Exercise requirements =>
Output the data verbatim, minus the images.

(Raw data begins)

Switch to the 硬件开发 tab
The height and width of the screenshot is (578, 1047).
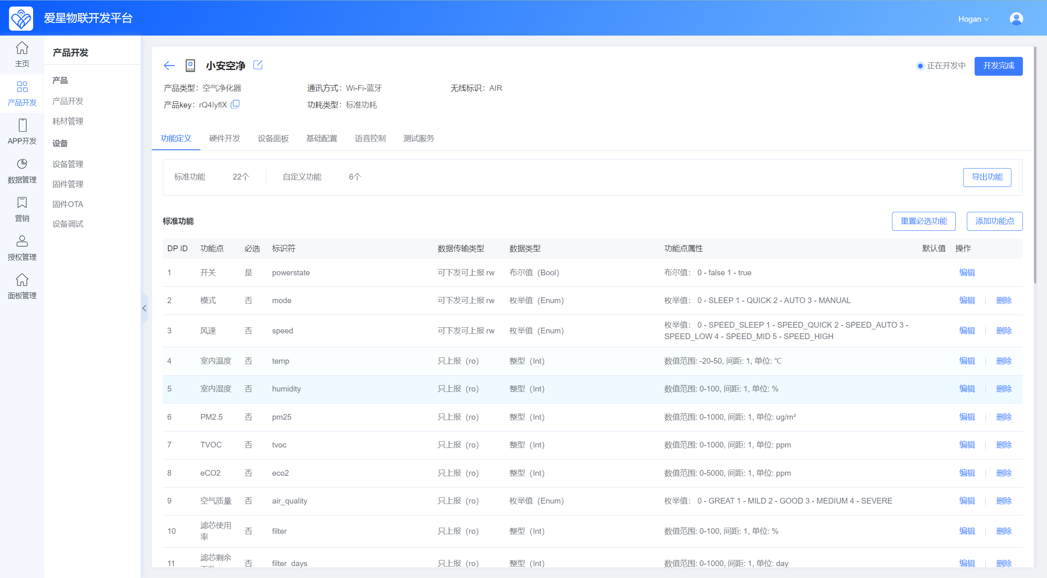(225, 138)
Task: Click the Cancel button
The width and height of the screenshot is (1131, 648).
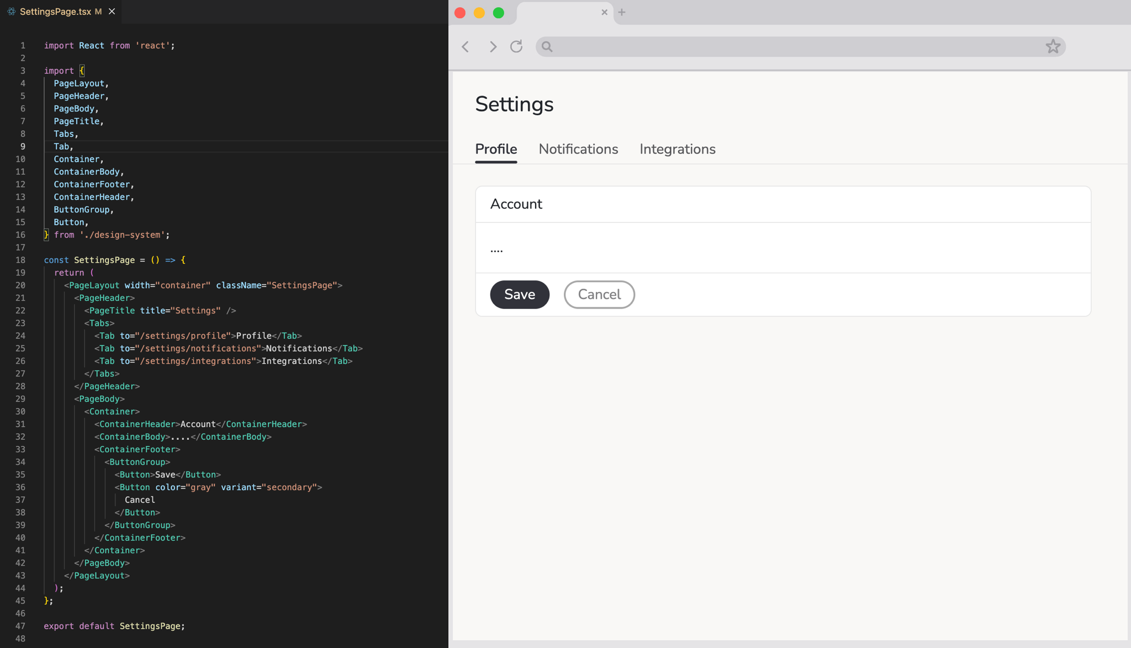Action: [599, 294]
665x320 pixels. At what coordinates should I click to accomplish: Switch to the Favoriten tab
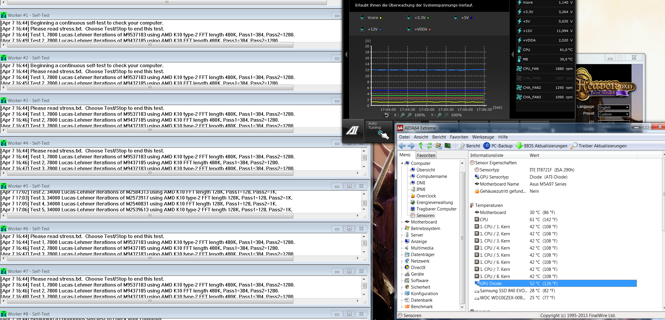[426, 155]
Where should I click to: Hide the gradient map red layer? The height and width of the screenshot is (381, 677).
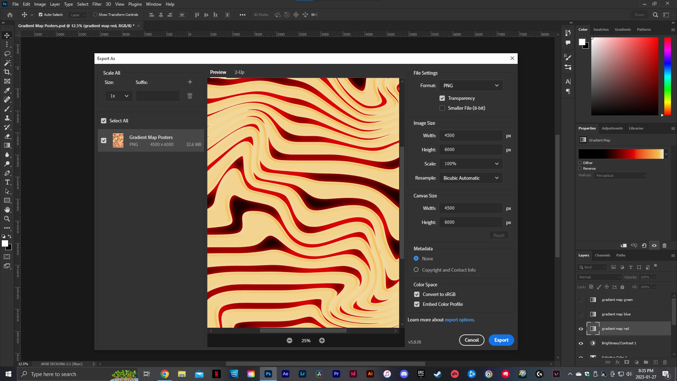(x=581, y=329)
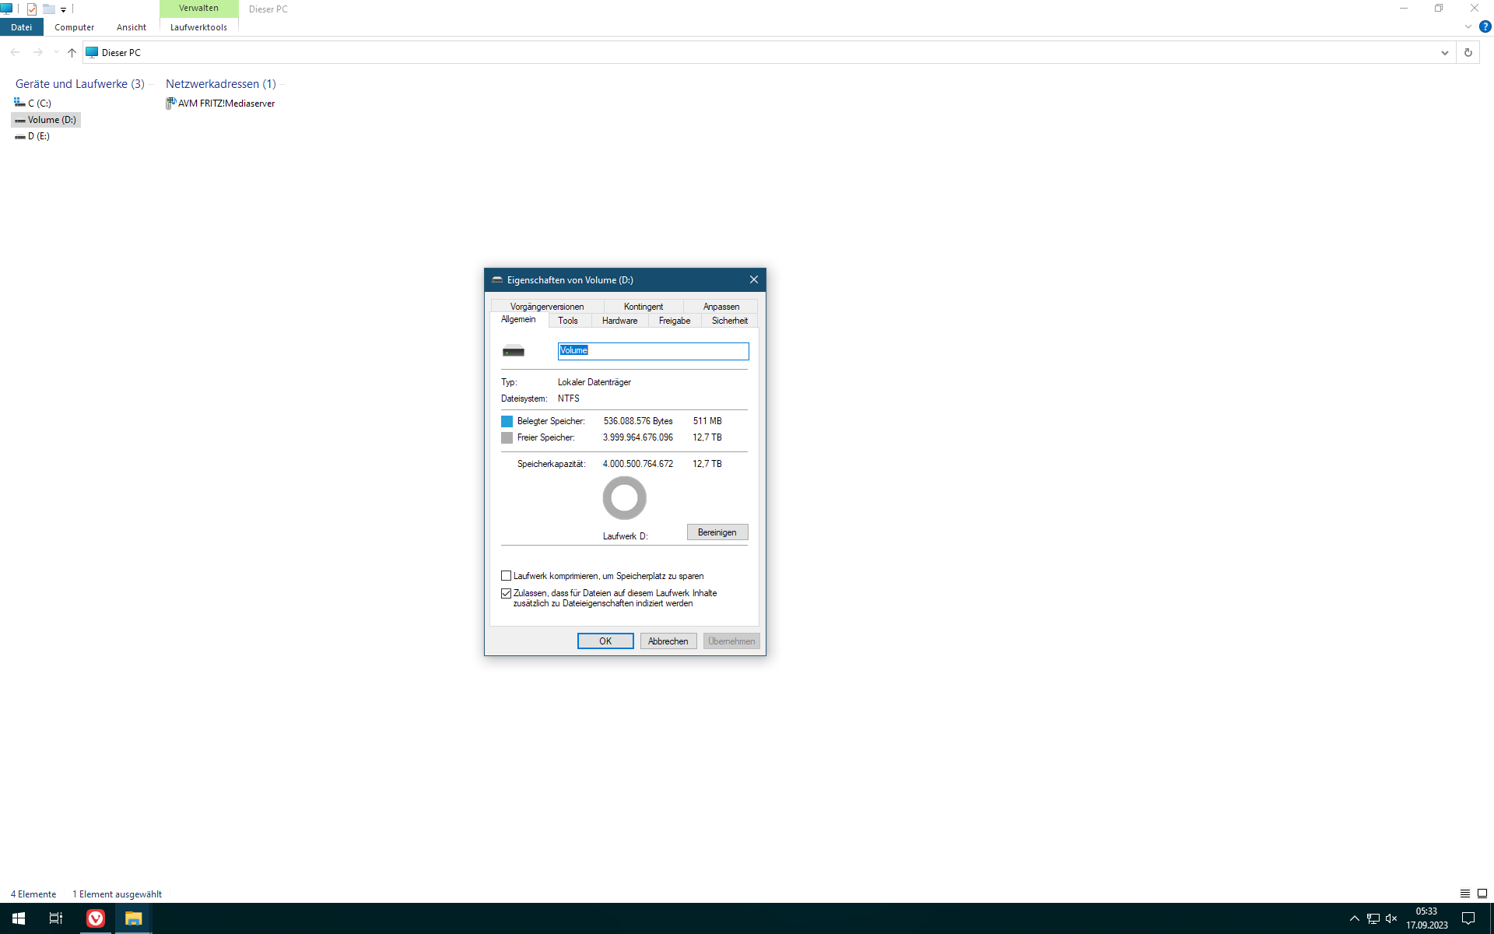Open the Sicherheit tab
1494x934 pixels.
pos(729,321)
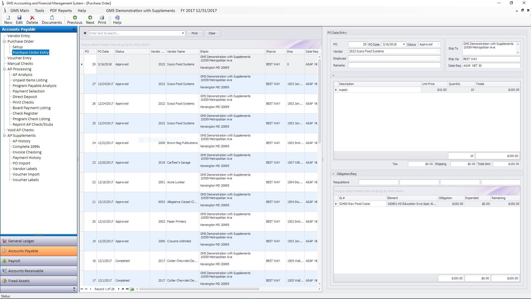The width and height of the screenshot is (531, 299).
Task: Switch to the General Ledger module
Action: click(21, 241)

(Raw data ends)

Solution for this task =>
Switch to the 硬件开发 tab
The height and width of the screenshot is (578, 1047).
(225, 138)
Task: Click the Cancel button
The width and height of the screenshot is (1131, 648).
Action: [599, 294]
665x320 pixels. At what coordinates should I click to accomplish: Switch to the Favoriten tab
[426, 155]
Where should I click to: Hide the gradient map red layer? The height and width of the screenshot is (381, 677).
(x=581, y=329)
Open the Sicherheit tab
1494x934 pixels.
pos(729,321)
The width and height of the screenshot is (531, 299).
Task: Switch to the General Ledger module
Action: click(21, 241)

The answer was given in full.